#### Exercise prompt:
Reproduce the listing below with "context menu" switched to "pop-up menu" wherever it occurs, leaving all other text unchanged. Omit the pictures from your answer.

····················

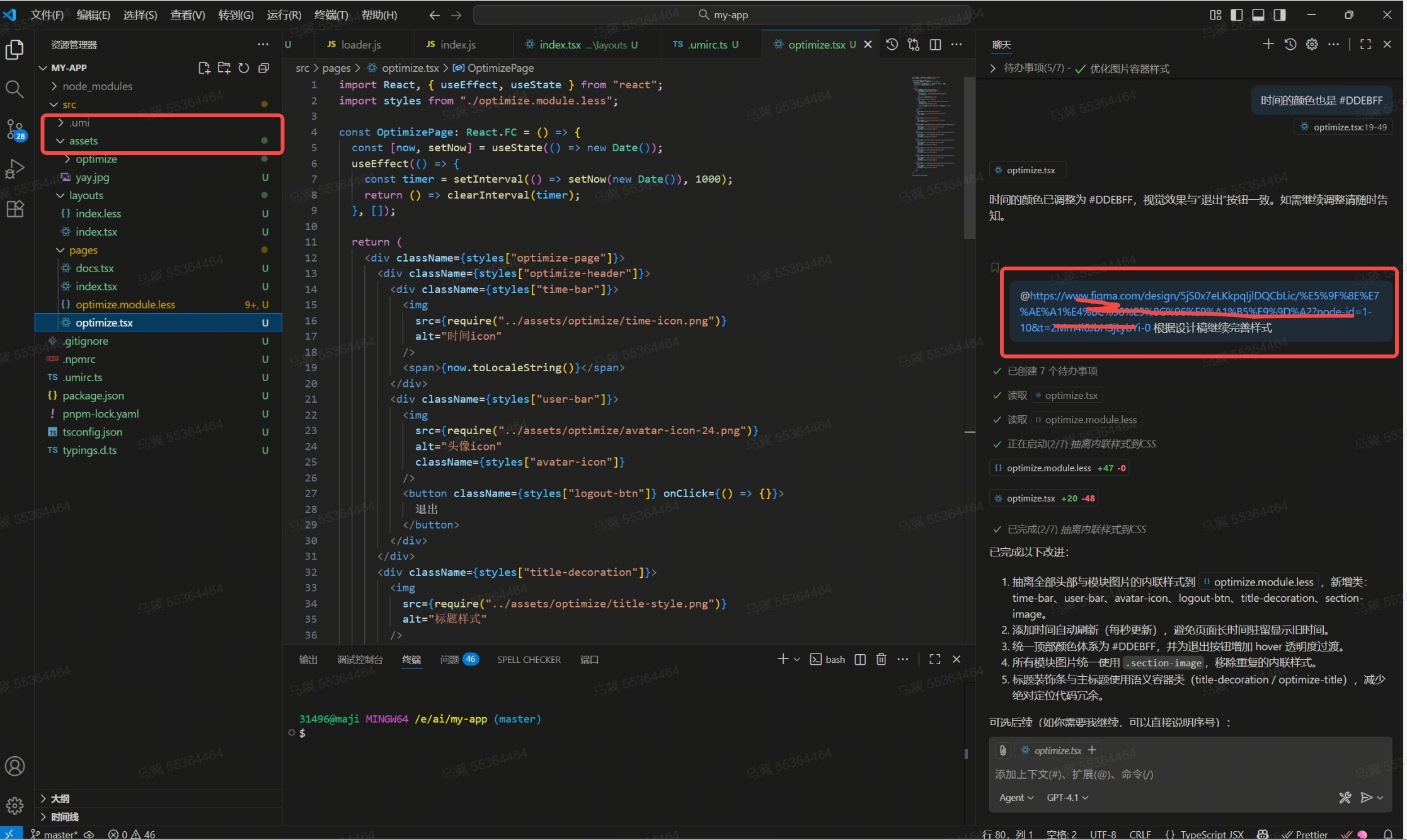Viewport: 1407px width, 840px height.
Task: Click the Prettier status bar button
Action: pos(1306,834)
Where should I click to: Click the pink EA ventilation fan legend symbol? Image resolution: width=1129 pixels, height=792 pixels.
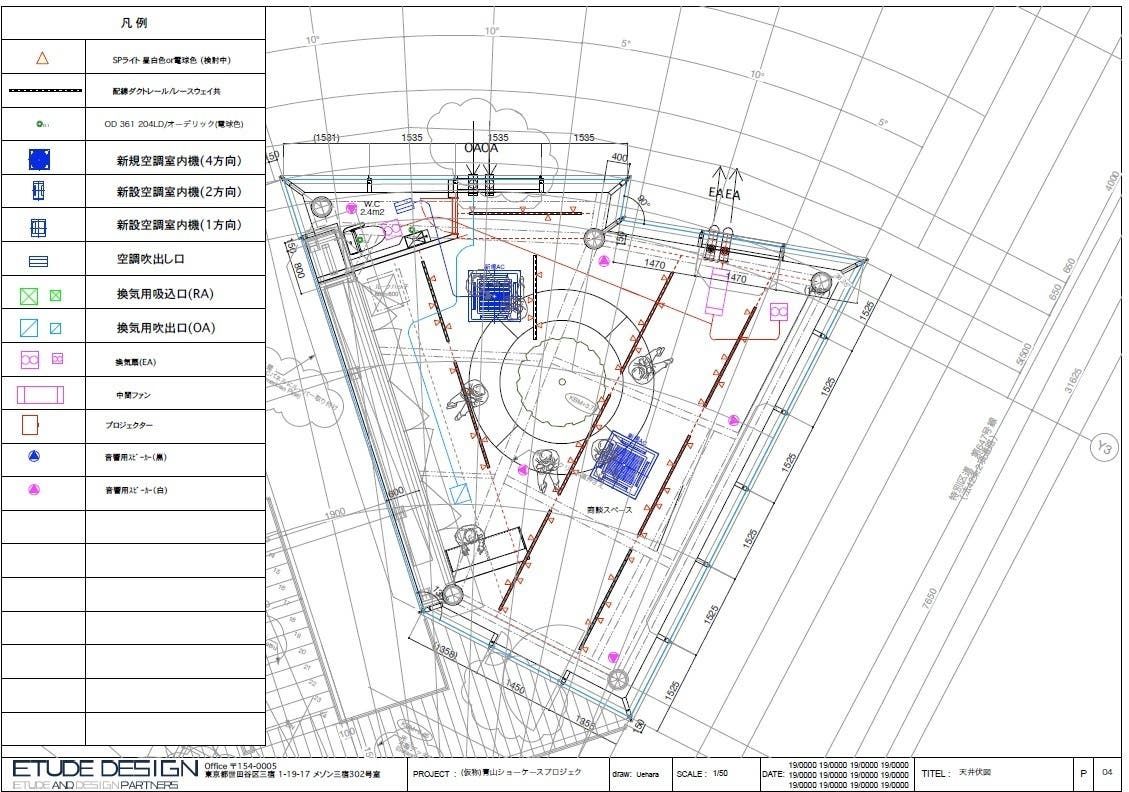coord(30,360)
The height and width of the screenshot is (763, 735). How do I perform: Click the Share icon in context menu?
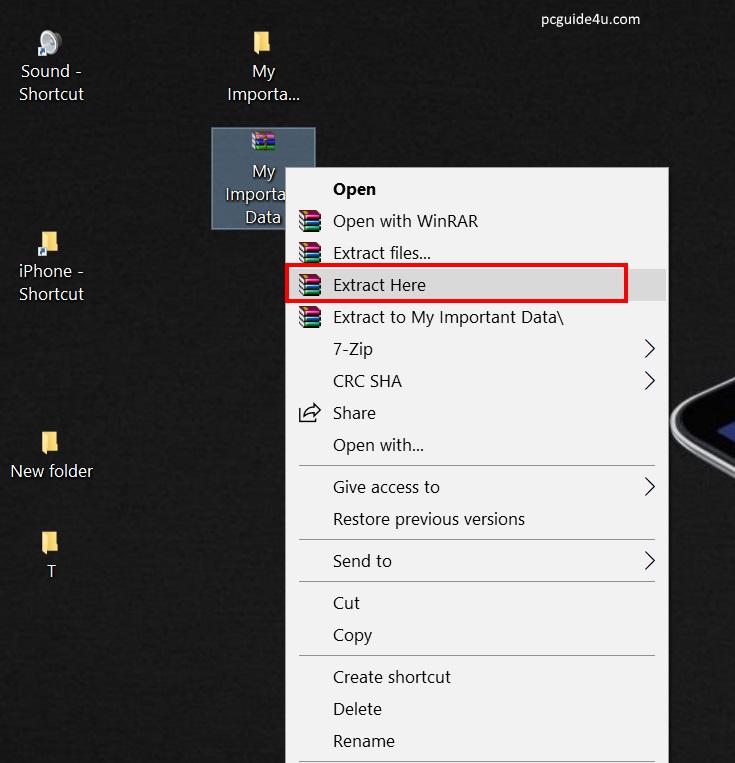pos(311,413)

····················

#### Exercise answer:
Viewport: 1407px width, 840px height.
Task: Click the Prettier status bar button
Action: pos(1306,834)
Where should I click to: Click the pink EA ventilation fan legend symbol? Image resolution: width=1129 pixels, height=792 pixels.
coord(30,360)
The height and width of the screenshot is (763, 735). How do I perform: Click the Share icon in pop-up menu?
pos(311,413)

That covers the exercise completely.